The falling edge of the scintillation signal is a first-order exponential decay function, so the shape of the signal is always unipolar; it is either positive or negative depending on the electronic readout circuits used.
“Multiplexing” as used in NM electronics refers to encoding of combinations of signals from different photodetectors or photodetector segments to determine the spatial location of a gamma event in the scintillator. See U.S. Pat. No. 3,011,057 to Anger, incorporated herein by reference in its entirety, in particular FIG. 2. Resistor network based multiplexing methods also have been invented and implemented in “Position-Sensitive PMT” (PS-PMT) and “Multi-Channel PMT” (MC-PMT) PET/PEM (Positron Emission Mammography) systems. These resistor networks process signals only from current sources, such as PS-PMT and MC-PMT anode outputs. Thus, such resistor-based networks cannot be implemented in voltage source detectors. For example, an Avalanche-Photo-Diode (APD) PET detector must have a charge-sensitive amplifier to amplify the APD output at the first stage. Naturally, subsequent amplifier outputs are voltage sources rather than current sources.
More importantly, the resistor network schemes have limited signal dynamic range. The “multiplexing” detector blocks will share one position histogram image. So histogram images and position lookup tables are actually not multiplexed event though the signal channels are. This mapping (or multiplexing) design could cause poorer crystal identification ability, ultimately leading to potential degradation of PET image resolution.
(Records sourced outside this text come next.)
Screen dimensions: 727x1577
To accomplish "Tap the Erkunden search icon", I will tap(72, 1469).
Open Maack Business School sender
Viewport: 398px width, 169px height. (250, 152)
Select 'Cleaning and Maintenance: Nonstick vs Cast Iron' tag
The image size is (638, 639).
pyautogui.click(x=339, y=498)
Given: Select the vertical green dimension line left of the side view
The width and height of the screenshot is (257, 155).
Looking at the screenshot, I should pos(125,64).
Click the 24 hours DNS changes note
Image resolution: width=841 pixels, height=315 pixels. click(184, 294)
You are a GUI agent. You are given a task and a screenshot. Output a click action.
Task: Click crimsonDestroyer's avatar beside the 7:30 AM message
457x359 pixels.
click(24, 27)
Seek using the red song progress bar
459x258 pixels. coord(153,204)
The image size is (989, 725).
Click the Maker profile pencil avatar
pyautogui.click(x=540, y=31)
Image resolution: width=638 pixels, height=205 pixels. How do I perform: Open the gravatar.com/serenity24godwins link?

In a combination PET system such as MR/PET, the PET main electronics cannot be close to the MR scanner. Practically, they need to be located outside, in a MR RF-shielded room. In this case, longer signal transmission cables are needed to connect between the PET detectors and the main electronics. Cable shielding and grounding potential could become an issue.
Therefore, it is desired to have multiplexing design that can be implemented for both current and voltage detector sources, and wherein each block can have its own position histogram image and lookup table and the scintillation crystal can be better identified, so the nearby crystal elements have less crosstalk problems.